Hearing Messages
January 2008 - Research from Yale School of Medicine published in the British Journal of Psychiatry in 2007 has found that hearing messages embedded in meaningless noise could be an early sign of schizophrenia.
The study included 43 people diagnosed with "prodromal symptoms"- meaning they exhibited early warning signs of psychosis such as social withdrawal, mild perceptual alterations, or misinterpretation of social cues. Participants were randomly assigned to take the anti-psychotic medication olanzapine or a placebo. Symptoms and neuropsychological function then were assessed for up to two years.

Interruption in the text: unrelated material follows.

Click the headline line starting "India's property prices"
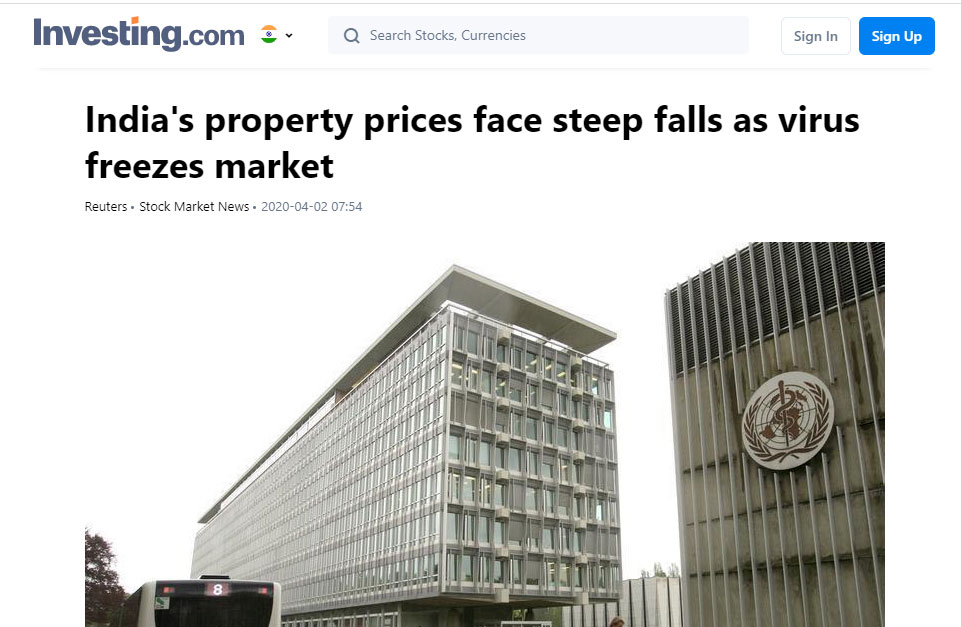961x627 pixels. pyautogui.click(x=473, y=120)
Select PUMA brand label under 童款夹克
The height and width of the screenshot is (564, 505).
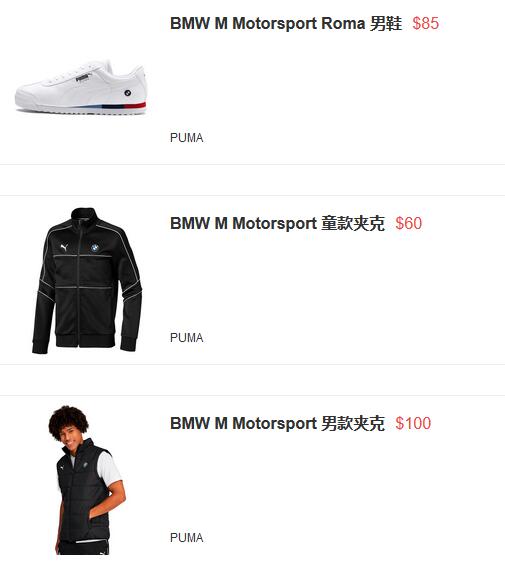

Participants initially were tested using a "babble task" in which they listened with headphones to overlapping recordings of six speakers reading neutral texts, making the words effectively incomprehensible. They then were asked to repeat any words or phrases heard. Only four were consistently reproduced: "increase", "children", "A-OK", and "republican".
The study found that 80 per cent of participants who "heard" phrases of four or more words went on to develop a schizophrenia-related illness when not taking olanzapine compared to only 6 per cent if the phrases were less than three words in length.
Lead author, Ralph Hoffman, associate professor of psychiatry said:
"A tendency to extract message-like meaning from meaningless sensory information can, over time, produce a 'matrix of unreality' that triggers the initial psychotic phase of schizophrenia-spectrum disorders."
The researchers call for further studies to verify these findings but suggest they could provide an inexpensive way of identifying individuals with early warning signs of schizophrenia who would most likely benefit from preventive drug therapy.